» Work request
Look through the material below. Copy each line that contains the string "computer".

» Records for the exercise

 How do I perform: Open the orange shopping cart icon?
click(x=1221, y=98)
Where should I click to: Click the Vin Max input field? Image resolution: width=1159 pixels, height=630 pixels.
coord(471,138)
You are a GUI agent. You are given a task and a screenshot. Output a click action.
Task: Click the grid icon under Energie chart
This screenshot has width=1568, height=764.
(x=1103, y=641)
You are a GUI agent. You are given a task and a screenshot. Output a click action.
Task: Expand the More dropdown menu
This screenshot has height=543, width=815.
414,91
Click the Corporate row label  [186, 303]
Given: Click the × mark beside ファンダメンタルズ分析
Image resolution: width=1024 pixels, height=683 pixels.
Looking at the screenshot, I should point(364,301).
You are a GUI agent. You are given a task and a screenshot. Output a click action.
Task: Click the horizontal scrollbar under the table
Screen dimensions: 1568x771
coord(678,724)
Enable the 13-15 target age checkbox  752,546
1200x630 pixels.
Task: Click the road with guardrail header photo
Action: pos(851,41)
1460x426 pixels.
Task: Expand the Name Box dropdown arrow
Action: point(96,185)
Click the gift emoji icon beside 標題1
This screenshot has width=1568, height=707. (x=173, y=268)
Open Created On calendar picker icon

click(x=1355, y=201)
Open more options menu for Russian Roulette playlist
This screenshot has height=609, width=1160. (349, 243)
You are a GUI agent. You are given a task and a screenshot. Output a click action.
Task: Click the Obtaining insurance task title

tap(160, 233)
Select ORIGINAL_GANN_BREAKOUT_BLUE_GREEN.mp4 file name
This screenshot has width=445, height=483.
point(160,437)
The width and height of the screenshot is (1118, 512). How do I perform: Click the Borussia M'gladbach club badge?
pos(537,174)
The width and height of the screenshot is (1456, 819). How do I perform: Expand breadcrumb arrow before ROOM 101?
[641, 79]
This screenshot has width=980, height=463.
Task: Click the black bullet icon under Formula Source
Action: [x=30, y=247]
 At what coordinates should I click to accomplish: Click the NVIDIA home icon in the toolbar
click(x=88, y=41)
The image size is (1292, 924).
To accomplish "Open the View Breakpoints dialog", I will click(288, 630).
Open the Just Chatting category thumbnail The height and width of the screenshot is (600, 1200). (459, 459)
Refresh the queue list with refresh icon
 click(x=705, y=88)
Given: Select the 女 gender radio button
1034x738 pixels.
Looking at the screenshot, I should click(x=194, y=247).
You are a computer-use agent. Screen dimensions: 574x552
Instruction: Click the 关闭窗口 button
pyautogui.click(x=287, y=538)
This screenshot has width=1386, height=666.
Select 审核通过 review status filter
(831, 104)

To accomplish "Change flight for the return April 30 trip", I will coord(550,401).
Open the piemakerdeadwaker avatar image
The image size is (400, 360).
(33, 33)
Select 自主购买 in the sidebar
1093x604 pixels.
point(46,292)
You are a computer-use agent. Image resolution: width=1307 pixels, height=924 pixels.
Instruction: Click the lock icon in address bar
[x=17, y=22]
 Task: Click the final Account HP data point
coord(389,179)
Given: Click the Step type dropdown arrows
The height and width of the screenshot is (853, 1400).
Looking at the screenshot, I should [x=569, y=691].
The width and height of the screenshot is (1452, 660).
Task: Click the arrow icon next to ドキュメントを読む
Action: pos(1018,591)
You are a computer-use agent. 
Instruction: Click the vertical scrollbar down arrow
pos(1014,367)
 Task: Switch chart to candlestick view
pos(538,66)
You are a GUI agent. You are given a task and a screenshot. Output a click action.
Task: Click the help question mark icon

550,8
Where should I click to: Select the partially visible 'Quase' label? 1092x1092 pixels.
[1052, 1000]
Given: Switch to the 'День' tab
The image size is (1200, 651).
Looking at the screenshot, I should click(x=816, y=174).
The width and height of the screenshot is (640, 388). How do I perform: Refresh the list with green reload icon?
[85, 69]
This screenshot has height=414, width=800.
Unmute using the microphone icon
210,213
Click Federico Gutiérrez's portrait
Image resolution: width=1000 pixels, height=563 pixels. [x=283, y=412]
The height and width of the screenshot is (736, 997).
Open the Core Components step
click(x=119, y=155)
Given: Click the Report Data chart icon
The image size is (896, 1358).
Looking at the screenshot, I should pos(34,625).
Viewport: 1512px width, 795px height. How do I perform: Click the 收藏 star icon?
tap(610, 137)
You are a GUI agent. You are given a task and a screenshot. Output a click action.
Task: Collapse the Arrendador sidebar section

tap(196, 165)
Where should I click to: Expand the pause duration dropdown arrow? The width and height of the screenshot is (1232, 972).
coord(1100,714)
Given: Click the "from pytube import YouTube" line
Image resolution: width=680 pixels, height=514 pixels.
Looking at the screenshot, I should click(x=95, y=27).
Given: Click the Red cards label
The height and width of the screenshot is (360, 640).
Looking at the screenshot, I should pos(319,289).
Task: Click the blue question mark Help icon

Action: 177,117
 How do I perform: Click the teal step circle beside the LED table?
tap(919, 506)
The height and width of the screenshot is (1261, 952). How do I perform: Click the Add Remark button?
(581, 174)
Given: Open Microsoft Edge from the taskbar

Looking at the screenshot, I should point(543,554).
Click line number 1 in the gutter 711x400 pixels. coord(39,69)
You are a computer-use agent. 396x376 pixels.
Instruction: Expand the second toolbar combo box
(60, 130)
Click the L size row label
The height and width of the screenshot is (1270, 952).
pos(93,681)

» Exercise solution
You are a computer-use agent. Screen dimensions: 574x552
You are a computer-use agent. Image resolution: width=1307 pixels, height=924 pixels.
You are a computer-use agent. 
You are a computer-use agent. 396x376 pixels.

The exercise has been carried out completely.